Problem to solve:
Transcribe, word for word, every line from the one containing "You are a GUI" through the final line of the records, and omit the pictures.

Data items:
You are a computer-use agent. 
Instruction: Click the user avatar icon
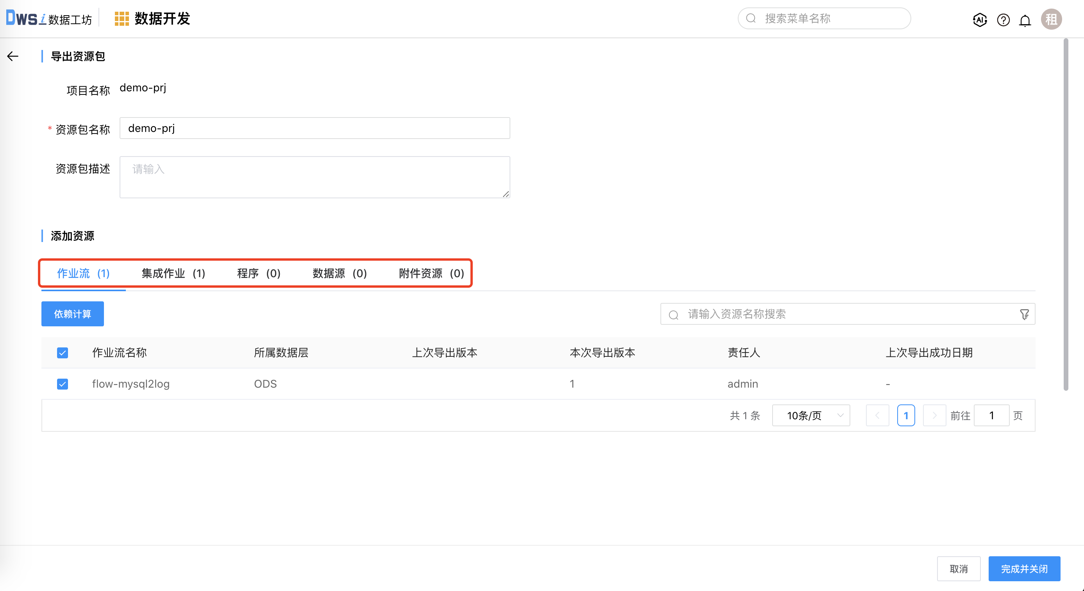1051,19
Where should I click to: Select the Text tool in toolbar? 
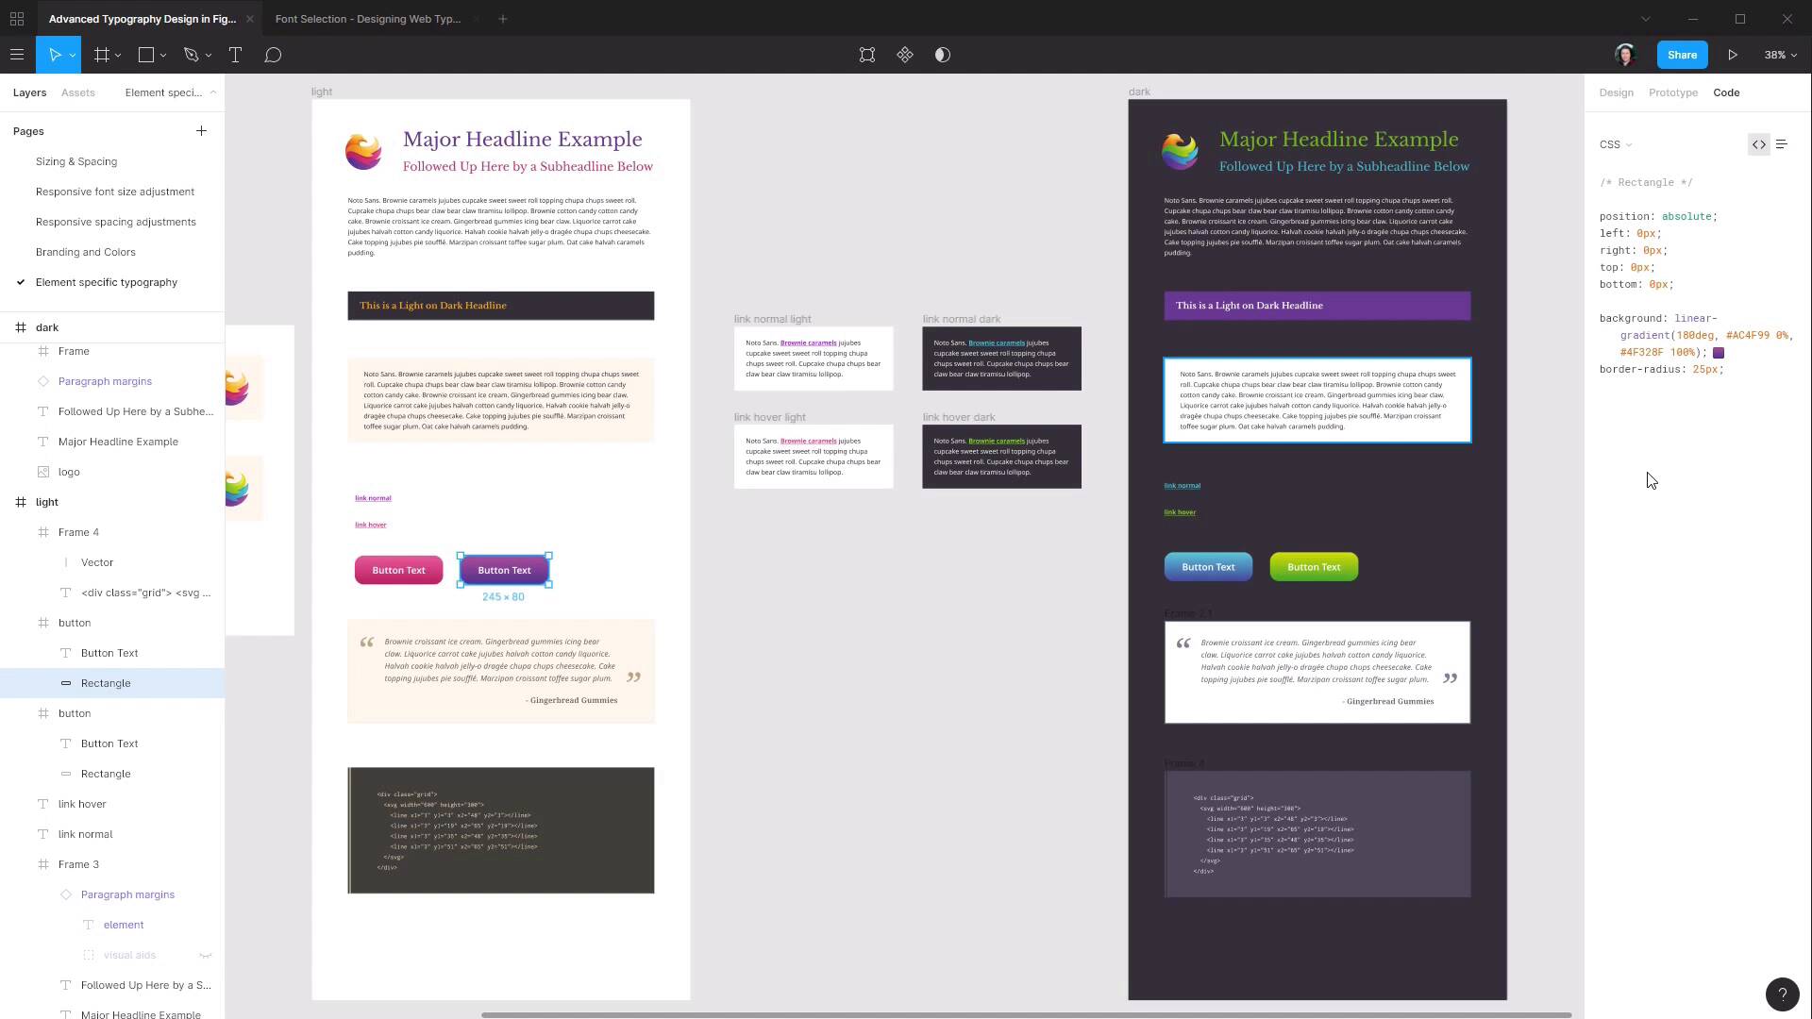click(235, 55)
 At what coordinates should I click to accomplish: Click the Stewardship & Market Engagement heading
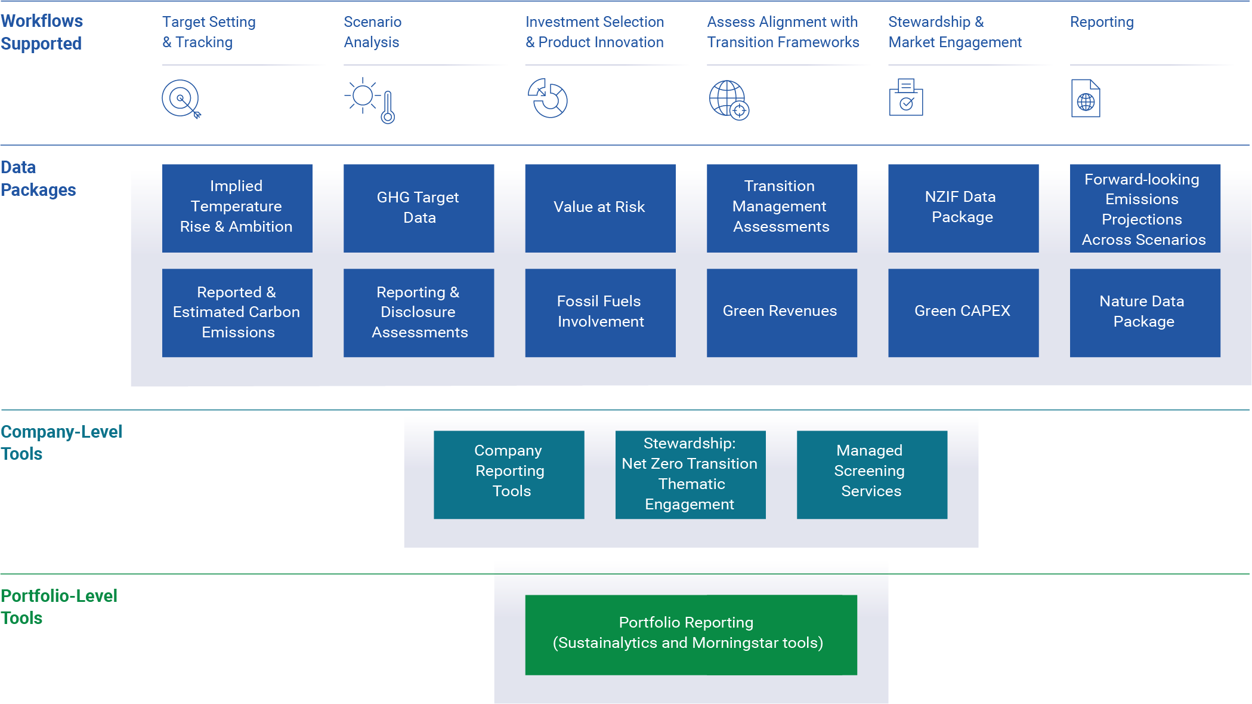pos(954,32)
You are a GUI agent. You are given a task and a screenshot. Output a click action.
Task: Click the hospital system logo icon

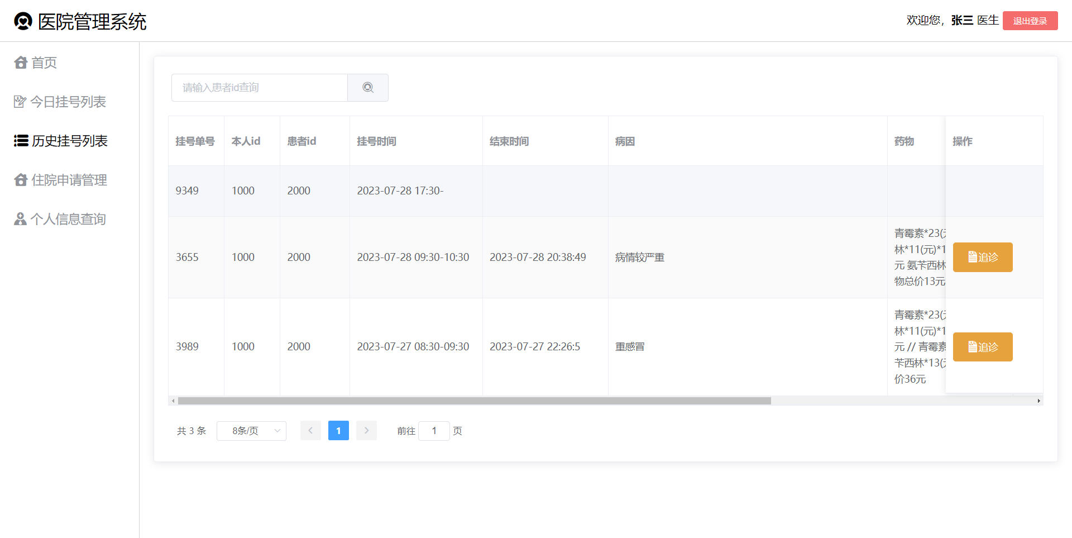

Written reply:
You are a GUI agent. You are given a task and a screenshot. Output a click action.
Task: Click the hospital system logo icon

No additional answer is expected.